Genome-wide association study meta-analysis of the Alcohol Use Disorder Identification Test (AUDIT) in two population-based cohorts (N=141,932)

10.1101/275917 ◽

2018 ◽

Cited By ~ 7

Author(s):

Sandra Sanchez-Roige ◽

Abraham A. Palmer ◽

Pierre Fontanillas ◽

Sarah L. Elson ◽

Mark J. Adams ◽

...

Keyword(s):

Alcohol Use ◽

Alcohol Dependence ◽

Genome Wide Association Study ◽

Meta Analysis ◽

Genetic Correlations ◽

Population Based ◽

Major Depressive ◽

Genome Wide ◽

Disorder Identification ◽

Dsm Iv

AbstractAlcohol use disorders (AUD) are common conditions that have enormous social and economic consequences.

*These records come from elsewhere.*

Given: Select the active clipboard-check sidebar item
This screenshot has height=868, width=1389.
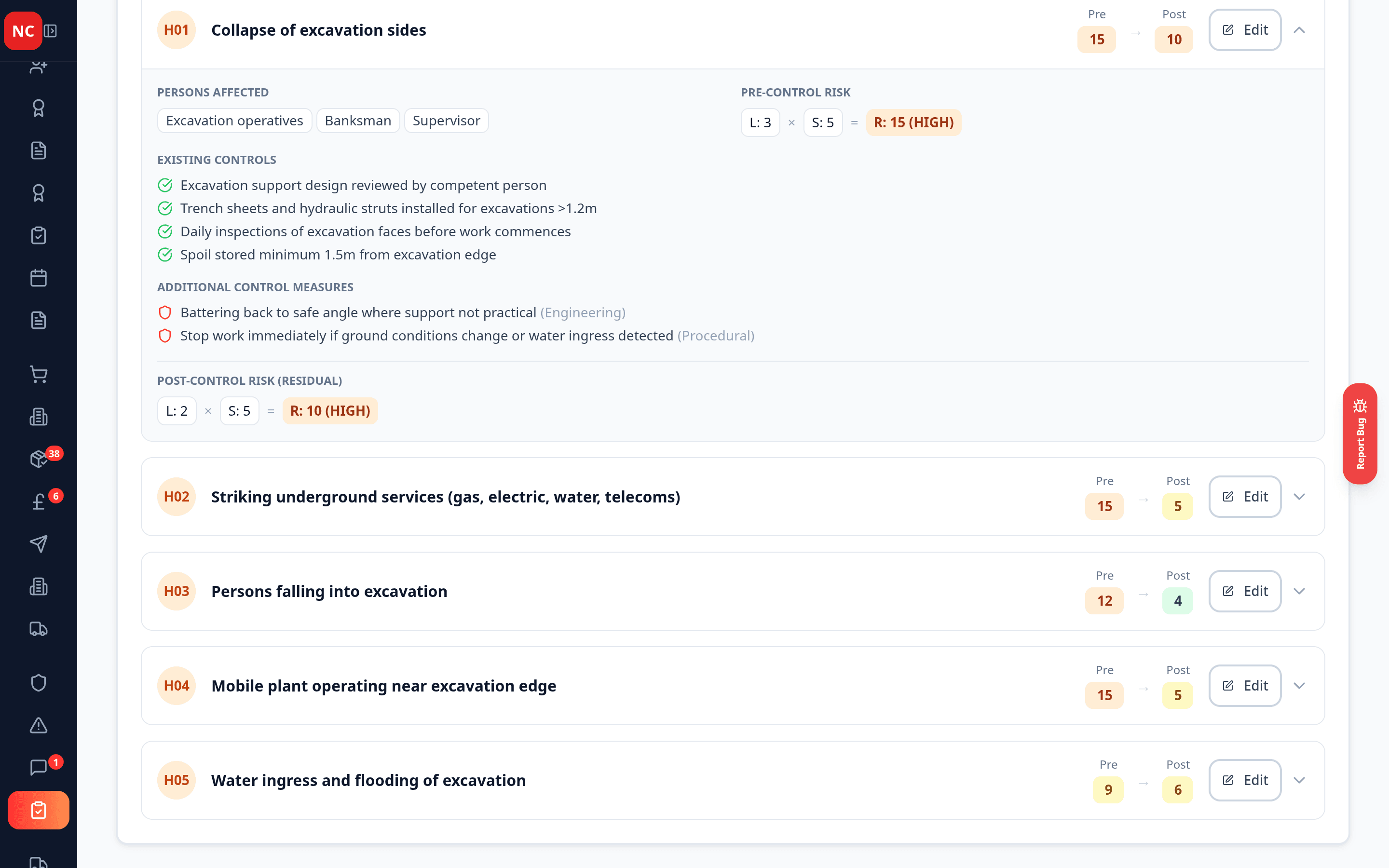Looking at the screenshot, I should tap(39, 810).
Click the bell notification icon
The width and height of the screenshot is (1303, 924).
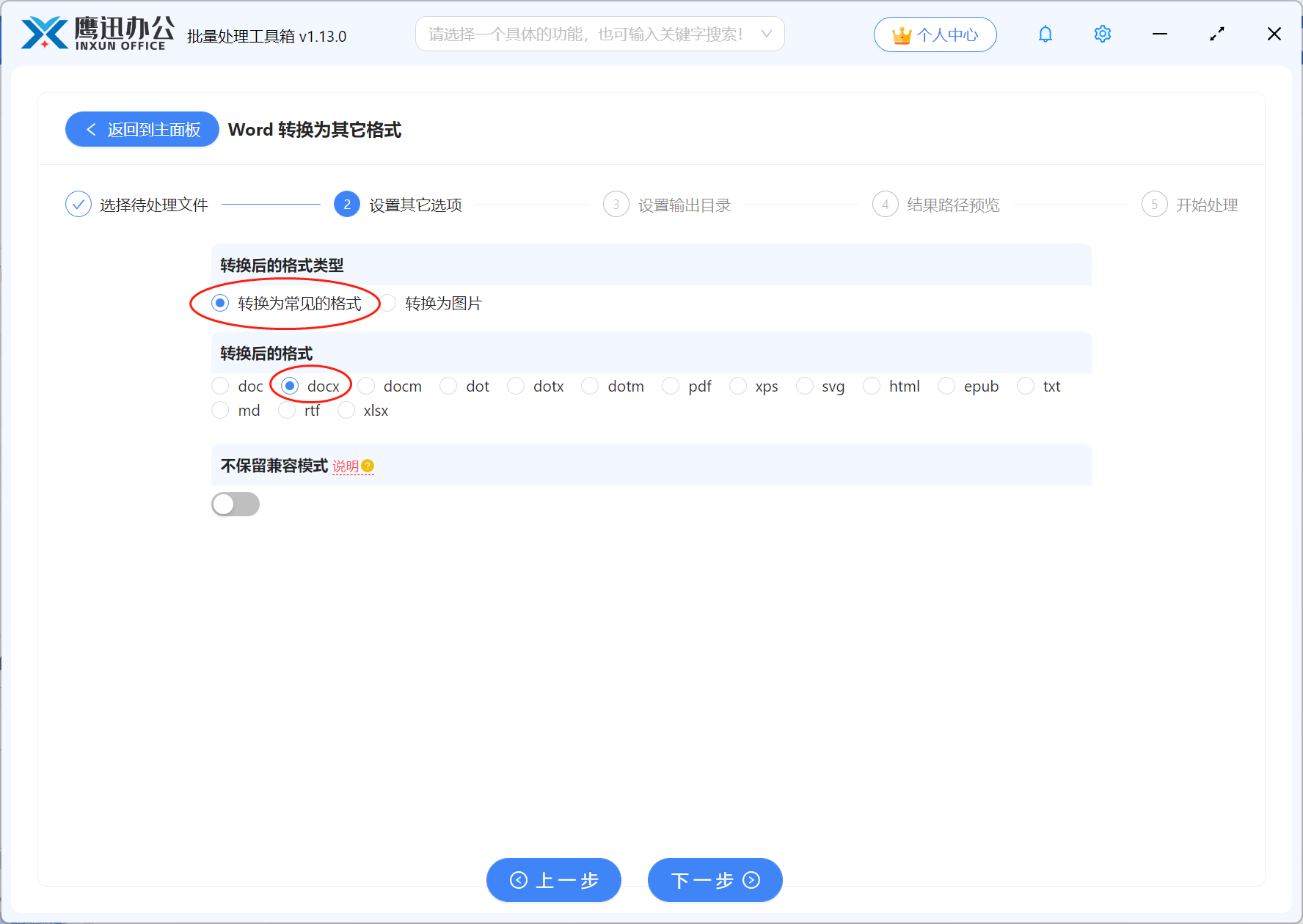(1045, 34)
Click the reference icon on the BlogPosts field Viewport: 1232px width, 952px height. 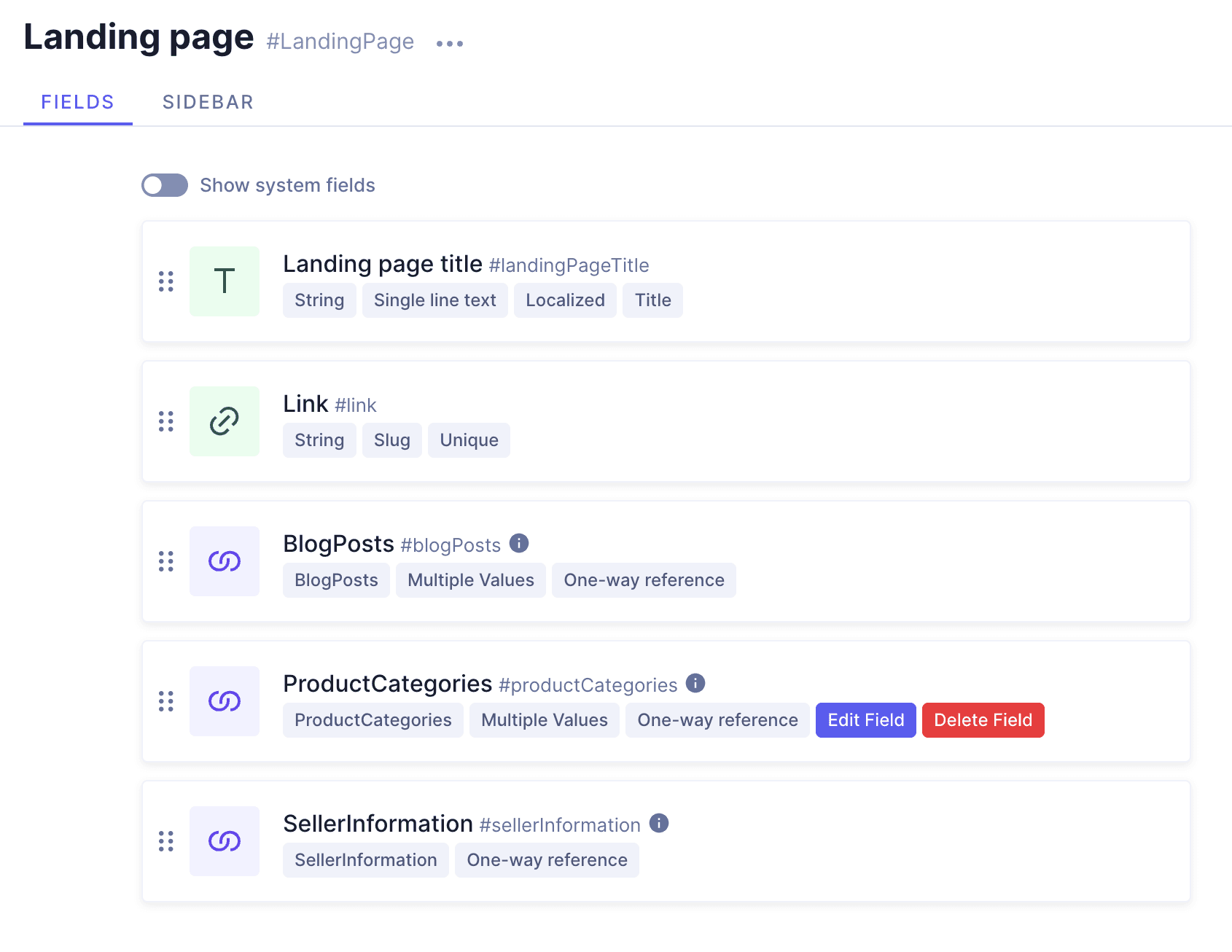tap(224, 561)
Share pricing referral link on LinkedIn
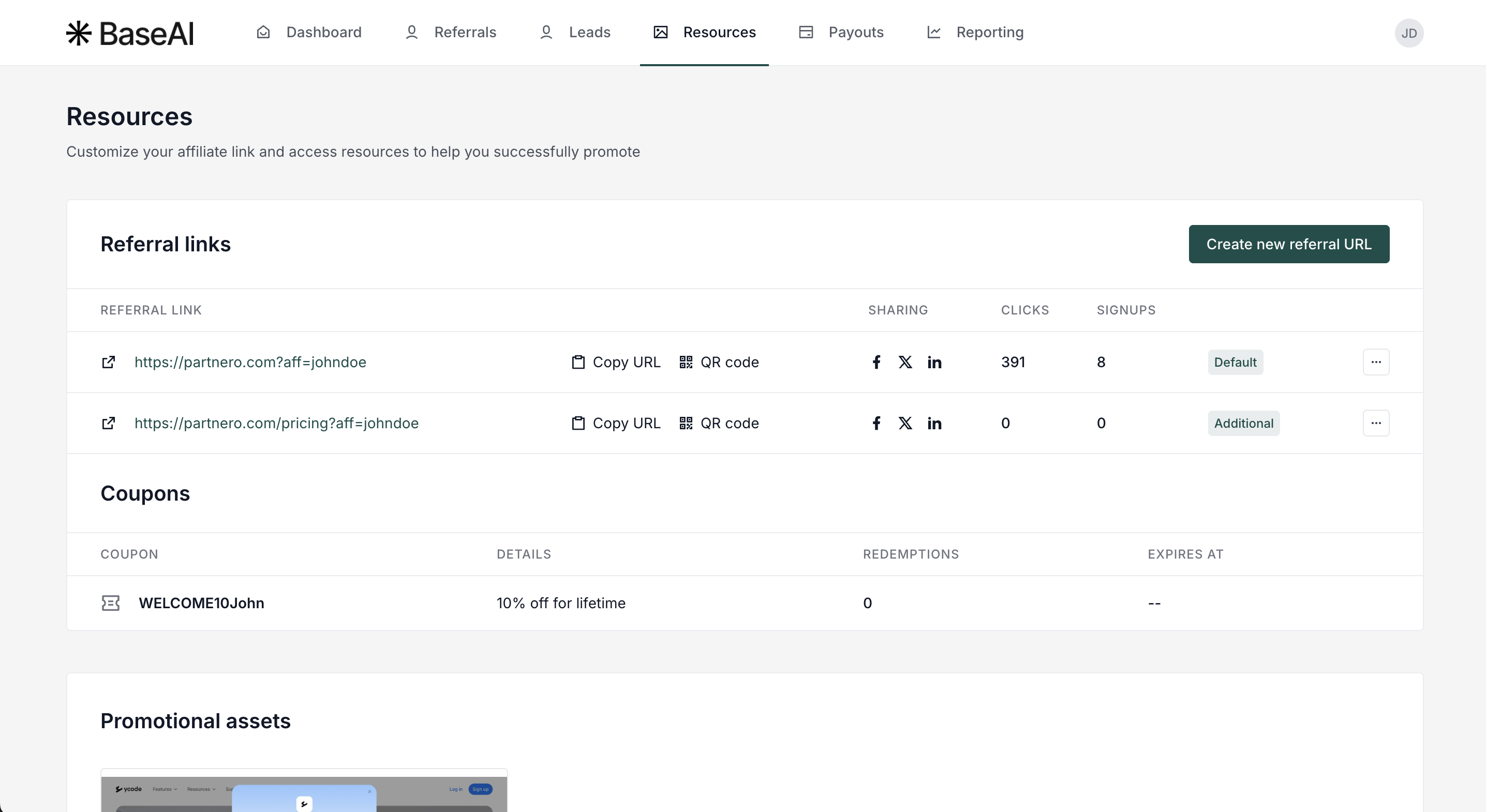The height and width of the screenshot is (812, 1486). (934, 423)
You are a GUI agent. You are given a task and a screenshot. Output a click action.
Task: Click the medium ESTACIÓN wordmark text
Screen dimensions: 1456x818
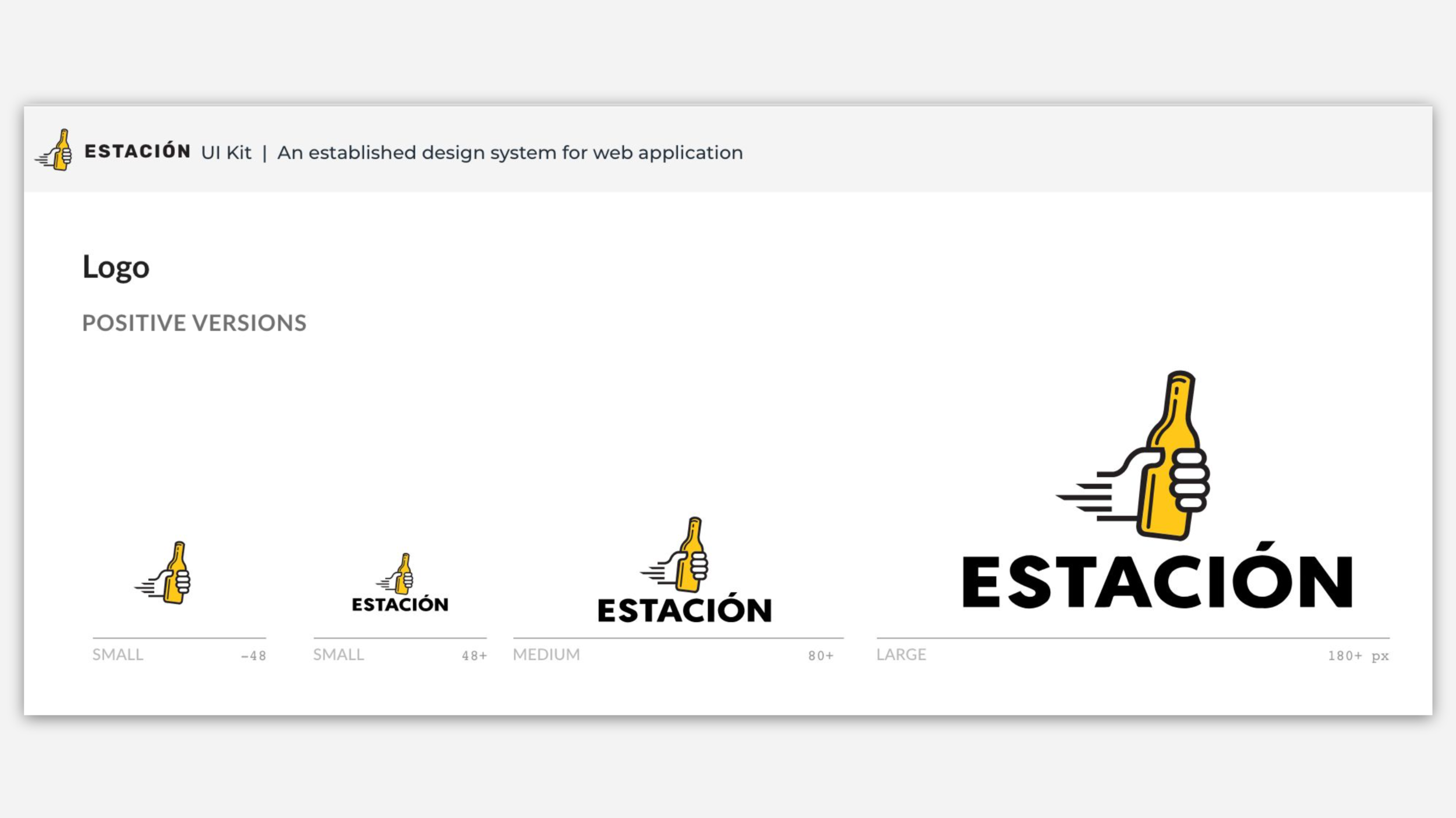[x=684, y=610]
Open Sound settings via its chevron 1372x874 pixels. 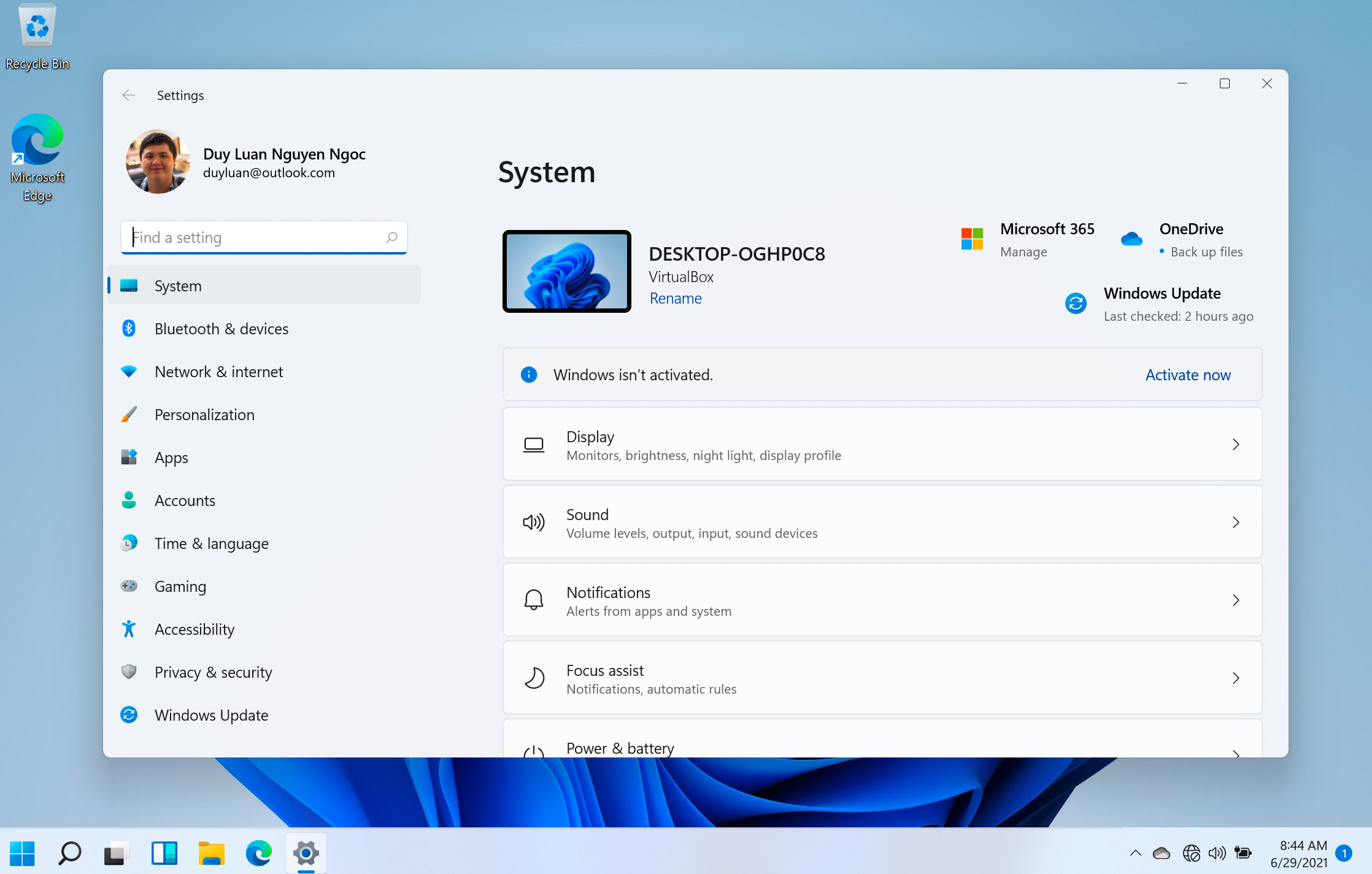(x=1236, y=523)
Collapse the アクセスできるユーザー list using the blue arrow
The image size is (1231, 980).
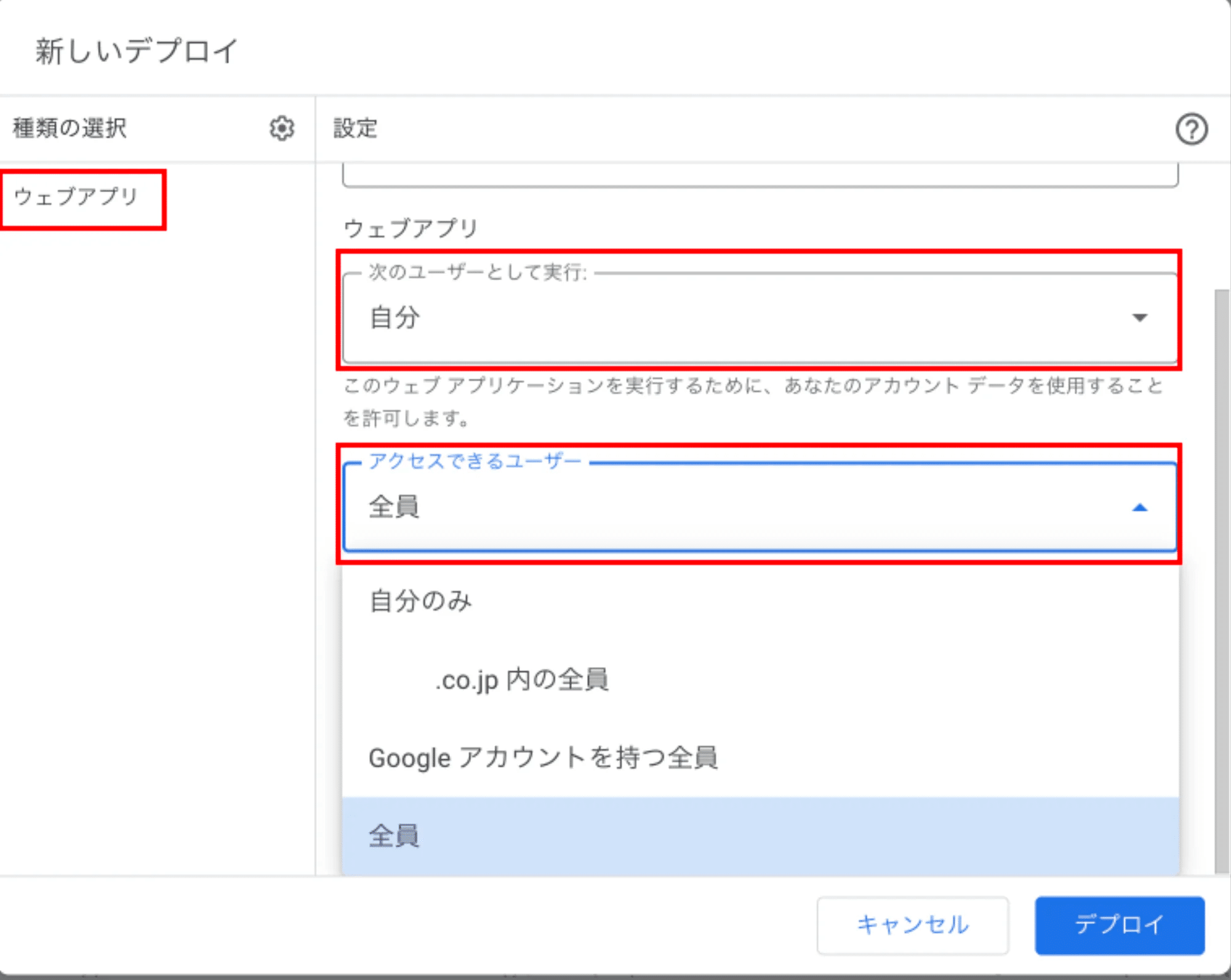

We obtained quantitative measures using the Alcohol Use Disorder Identification Test (AUDIT) from two population-based cohorts of European ancestry: UK Biobank (UKB; N=121,604) and 23andMe (N=20,328) and performed a genome-wide association study (GWAS) meta-analysis. We also performed GWAS for AUDIT items 1-3, which focus on consumption (AUDIT-C), and for items 4-10, which focus on the problematic consequences of drinking (AUDIT-P). The GWAS meta-analysis of AUDIT total score identified 10 associated risk loci. Novel associations localized to genes including JCAD and SLC39A13; we also replicated previously identified signals in the genes ADH1B, ADH1C, KLB, and GCKR. The dimensions of AUDIT showed positive genetic correlations with alcohol consumption (rg=0.76-0.92) and Diagnostic and Statistical Manual of Mental Disorders (DSM-IV) alcohol dependence (rg=0.33-0.63). AUDIT-P and AUDIT-C showed significantly different patterns of association across a number of traits, including psychiatric disorders. AUDIT-P was positively genetically correlated with schizophrenia (rg=0.22, p=3.0×10−10), major depressive disorder (rg=0.26, p=5.6×10−3), and attention-deficit/hyperactivity disorder (ADHD; rg=0.23, p=1.1×10−5), whereas AUDIT-C was negatively genetically correlated with major depressive disorder (rg=−0.24, p=3.7×10−3) and ADHD (rg=−0.10, p=1.8×10−2). We also used the AUDIT data in the UKB to identify thresholds for dichotomizing AUDIT total score that optimize genetic correlations with DSM-IV alcohol dependence. Coding individuals with AUDIT total score of ≤4 as controls and ≥12 as cases produced a high genetic correlation with DSM-IV alcohol dependence (rg=0.82, p=3.2×10−6) while retaining most subjects. We conclude that AUDIT scores ascertained in population-based cohorts can be used to explore the genetic basis of both alcohol consumption and AUD.